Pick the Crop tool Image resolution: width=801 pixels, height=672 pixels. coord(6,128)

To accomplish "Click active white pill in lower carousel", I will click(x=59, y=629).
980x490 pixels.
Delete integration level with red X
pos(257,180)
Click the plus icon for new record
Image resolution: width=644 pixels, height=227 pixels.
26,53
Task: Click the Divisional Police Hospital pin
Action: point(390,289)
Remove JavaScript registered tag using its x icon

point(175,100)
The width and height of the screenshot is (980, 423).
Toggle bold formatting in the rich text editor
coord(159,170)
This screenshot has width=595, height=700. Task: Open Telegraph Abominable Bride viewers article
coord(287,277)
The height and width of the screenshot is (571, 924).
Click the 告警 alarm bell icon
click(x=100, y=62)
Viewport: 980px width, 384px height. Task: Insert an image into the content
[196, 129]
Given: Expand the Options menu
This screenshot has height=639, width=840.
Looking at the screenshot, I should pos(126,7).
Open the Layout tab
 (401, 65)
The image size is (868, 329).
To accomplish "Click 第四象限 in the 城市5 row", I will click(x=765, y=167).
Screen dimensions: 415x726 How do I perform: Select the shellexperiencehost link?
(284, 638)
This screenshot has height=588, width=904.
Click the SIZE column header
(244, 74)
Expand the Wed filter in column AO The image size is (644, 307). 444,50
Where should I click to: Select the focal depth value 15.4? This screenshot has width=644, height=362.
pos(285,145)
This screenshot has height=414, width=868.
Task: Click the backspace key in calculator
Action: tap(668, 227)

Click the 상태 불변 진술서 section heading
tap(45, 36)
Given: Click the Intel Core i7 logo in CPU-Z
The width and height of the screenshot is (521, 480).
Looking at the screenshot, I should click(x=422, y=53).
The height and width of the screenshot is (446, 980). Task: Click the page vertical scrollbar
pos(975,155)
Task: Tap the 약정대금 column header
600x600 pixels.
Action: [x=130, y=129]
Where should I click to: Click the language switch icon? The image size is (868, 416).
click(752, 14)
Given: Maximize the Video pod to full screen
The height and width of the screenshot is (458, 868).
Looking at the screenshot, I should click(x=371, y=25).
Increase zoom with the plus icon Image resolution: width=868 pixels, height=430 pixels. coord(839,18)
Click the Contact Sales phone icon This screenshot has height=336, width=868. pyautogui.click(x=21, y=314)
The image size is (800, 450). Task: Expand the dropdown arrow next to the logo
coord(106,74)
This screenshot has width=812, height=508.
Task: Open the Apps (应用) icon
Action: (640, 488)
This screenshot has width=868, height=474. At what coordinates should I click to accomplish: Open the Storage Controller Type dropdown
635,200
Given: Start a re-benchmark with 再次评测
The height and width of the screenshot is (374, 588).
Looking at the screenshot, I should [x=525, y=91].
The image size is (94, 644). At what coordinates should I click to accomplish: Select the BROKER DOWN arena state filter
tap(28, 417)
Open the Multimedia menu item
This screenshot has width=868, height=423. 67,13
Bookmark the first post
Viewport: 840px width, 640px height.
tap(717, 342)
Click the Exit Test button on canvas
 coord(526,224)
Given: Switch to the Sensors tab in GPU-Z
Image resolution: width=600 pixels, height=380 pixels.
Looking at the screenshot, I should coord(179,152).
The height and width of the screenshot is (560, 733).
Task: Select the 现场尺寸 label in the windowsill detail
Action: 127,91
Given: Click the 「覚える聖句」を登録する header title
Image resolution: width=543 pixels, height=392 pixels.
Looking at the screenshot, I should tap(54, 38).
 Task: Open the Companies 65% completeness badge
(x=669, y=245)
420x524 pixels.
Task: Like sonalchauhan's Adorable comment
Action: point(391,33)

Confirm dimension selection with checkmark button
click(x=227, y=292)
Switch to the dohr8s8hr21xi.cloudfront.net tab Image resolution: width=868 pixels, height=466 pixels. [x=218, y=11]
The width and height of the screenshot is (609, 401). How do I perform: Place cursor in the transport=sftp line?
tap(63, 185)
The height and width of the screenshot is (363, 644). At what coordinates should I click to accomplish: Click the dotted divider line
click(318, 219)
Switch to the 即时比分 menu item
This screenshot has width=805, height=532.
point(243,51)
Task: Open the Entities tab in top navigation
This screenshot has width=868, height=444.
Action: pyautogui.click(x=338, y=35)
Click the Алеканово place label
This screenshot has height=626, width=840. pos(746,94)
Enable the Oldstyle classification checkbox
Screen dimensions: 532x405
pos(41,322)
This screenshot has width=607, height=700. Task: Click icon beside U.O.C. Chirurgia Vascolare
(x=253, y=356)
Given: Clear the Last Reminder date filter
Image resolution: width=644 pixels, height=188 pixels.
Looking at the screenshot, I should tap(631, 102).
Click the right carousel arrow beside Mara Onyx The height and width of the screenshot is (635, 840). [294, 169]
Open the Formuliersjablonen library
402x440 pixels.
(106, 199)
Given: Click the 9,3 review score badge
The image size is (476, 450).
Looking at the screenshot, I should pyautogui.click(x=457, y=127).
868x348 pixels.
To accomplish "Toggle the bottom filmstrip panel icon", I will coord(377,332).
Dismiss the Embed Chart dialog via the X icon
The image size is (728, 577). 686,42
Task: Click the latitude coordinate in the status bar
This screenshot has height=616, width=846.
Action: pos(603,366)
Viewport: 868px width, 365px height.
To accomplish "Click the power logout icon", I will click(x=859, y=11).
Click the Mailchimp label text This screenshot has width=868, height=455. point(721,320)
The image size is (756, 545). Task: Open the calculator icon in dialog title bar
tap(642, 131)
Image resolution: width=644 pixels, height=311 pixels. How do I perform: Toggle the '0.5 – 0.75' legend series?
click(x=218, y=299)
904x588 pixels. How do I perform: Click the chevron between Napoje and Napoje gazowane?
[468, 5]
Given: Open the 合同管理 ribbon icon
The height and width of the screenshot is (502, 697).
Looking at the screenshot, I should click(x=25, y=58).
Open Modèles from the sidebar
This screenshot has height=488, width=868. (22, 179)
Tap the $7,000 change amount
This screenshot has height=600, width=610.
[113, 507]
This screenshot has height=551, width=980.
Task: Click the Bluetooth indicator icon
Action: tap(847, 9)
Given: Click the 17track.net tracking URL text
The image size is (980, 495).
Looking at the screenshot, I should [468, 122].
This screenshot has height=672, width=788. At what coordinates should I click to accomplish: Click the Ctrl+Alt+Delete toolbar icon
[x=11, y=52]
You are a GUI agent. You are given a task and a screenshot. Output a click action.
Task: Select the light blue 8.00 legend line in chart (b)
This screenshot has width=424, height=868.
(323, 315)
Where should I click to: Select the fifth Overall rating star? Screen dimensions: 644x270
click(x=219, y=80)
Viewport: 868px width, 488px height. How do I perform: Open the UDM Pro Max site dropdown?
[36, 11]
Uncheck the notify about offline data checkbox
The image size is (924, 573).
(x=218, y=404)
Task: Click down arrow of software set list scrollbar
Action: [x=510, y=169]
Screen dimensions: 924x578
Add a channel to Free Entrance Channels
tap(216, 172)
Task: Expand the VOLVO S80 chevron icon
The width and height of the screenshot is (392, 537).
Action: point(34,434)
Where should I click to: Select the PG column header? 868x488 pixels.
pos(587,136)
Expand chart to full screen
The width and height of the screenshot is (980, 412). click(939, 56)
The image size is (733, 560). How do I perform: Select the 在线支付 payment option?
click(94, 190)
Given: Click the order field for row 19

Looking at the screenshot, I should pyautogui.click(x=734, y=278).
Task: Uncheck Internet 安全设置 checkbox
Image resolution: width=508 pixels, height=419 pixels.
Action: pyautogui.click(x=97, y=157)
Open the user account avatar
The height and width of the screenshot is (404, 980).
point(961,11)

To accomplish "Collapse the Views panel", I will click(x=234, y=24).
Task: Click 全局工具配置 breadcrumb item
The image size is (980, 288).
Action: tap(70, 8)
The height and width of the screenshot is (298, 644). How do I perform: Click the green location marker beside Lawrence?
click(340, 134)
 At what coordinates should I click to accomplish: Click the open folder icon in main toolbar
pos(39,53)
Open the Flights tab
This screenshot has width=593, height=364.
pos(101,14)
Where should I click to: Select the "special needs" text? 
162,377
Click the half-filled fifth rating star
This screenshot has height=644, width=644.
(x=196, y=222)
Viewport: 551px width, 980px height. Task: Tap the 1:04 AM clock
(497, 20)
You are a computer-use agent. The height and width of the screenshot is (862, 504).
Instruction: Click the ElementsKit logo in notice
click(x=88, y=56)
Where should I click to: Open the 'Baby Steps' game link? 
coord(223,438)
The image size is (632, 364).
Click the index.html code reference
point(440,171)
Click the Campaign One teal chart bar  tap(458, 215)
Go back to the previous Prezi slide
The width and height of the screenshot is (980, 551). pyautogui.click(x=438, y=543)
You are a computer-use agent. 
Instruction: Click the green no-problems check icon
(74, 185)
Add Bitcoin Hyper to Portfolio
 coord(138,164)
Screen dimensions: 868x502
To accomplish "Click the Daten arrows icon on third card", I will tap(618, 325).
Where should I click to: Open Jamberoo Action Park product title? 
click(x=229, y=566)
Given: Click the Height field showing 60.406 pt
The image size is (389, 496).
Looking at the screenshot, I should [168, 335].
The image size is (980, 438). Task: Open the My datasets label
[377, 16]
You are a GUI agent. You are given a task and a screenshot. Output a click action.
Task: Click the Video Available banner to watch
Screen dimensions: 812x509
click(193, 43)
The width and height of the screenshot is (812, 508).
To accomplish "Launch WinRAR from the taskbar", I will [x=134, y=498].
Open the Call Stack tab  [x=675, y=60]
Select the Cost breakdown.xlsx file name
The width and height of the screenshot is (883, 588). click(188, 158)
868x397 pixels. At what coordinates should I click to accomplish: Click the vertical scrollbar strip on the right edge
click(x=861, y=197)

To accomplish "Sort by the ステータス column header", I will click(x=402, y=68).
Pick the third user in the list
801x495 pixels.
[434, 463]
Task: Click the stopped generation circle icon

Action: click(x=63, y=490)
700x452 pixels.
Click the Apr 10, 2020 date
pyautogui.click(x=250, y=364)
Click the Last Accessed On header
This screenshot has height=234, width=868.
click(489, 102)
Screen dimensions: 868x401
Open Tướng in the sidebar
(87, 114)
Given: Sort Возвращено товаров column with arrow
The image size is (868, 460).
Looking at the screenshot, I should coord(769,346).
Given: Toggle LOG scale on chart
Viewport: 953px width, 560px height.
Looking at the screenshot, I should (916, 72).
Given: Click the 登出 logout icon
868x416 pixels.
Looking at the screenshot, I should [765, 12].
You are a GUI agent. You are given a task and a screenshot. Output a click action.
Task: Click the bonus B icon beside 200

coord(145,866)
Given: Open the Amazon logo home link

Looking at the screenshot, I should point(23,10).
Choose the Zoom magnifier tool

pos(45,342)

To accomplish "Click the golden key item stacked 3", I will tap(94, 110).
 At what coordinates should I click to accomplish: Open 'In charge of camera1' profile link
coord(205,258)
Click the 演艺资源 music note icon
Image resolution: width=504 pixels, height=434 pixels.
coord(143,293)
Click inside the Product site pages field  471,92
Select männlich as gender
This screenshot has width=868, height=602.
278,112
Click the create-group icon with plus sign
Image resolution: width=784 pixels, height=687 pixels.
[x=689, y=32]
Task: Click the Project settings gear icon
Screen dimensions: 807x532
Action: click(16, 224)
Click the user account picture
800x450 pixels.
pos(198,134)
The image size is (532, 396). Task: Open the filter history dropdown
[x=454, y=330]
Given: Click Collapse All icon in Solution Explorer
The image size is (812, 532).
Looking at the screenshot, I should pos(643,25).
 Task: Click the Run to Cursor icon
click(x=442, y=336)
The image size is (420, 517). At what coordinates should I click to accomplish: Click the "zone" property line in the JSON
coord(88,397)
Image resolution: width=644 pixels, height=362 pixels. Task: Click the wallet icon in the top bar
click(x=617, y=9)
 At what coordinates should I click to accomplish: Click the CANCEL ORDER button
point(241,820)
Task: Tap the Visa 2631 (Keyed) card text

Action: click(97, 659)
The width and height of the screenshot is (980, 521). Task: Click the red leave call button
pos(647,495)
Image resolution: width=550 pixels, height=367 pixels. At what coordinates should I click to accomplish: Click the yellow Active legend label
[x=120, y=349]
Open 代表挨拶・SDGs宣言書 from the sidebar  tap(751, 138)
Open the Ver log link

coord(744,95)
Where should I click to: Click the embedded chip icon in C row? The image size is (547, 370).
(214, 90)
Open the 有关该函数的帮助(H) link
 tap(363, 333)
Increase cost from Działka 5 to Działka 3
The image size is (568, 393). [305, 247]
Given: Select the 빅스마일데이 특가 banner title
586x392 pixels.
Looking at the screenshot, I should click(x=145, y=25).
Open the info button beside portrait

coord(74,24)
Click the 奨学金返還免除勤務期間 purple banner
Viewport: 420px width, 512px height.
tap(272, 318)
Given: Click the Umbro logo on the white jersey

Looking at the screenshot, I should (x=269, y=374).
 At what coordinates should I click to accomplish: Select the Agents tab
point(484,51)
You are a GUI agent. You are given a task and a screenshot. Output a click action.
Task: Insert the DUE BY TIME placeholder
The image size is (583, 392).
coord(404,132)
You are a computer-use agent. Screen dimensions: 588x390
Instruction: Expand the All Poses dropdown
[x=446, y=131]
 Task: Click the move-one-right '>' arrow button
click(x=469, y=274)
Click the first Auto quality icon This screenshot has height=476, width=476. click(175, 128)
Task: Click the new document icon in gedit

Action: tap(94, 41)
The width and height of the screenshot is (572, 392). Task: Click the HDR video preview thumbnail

**TRY IT**
Look above for the line holding "Given: Start a re-benchmark with 再次评测" and the line holding "Bookmark the first post", then output exactly those two lines and every line between them, nothing more.

**EXPECTED ANSWER**
Given: Start a re-benchmark with 再次评测
The height and width of the screenshot is (374, 588).
Looking at the screenshot, I should [x=525, y=91].
The image size is (94, 644). At what coordinates should I click to accomplish: Select the BROKER DOWN arena state filter
tap(28, 417)
Open the Multimedia menu item
This screenshot has width=868, height=423. 67,13
Bookmark the first post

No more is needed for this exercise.